*** EXERCISE MATERIALS ***
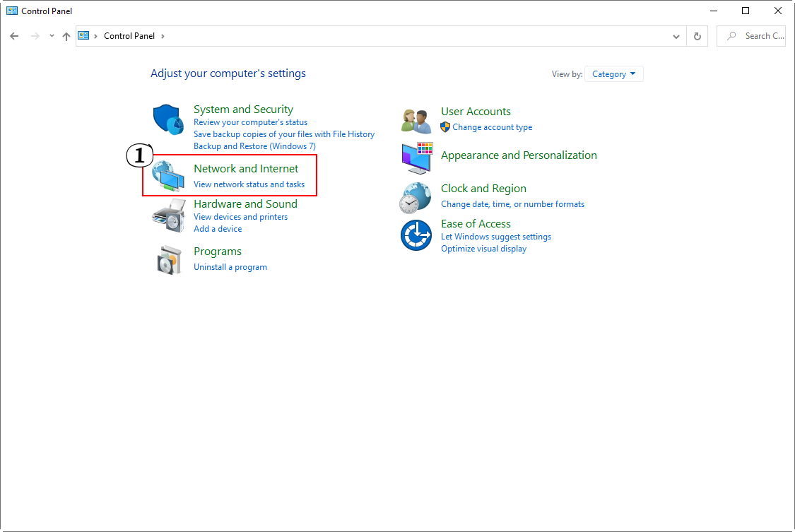Click the Clock and Region globe icon
Image resolution: width=795 pixels, height=532 pixels.
pyautogui.click(x=416, y=197)
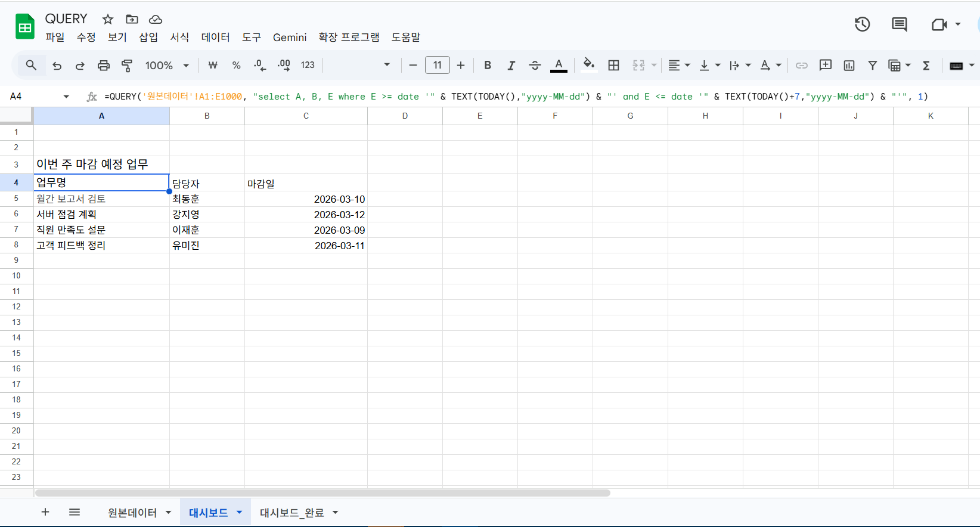This screenshot has width=980, height=527.
Task: Click the borders icon
Action: click(x=613, y=66)
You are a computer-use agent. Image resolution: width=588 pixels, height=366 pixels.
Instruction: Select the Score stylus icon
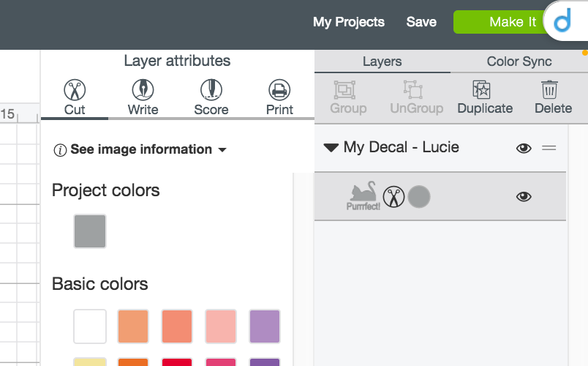(211, 90)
*** End of EXERCISE MATERIALS ***
• **EXERCISE GOAL**: Please write out, word for word, each line from the one with "You are a computer-use" to the last line of the data, keeping both ends and omitting pictures.

• **OUTPUT BELOW**:
You are a computer-use agent. Image resolution: width=588 pixels, height=366 pixels.
Instruction: Select the Score stylus icon
(211, 90)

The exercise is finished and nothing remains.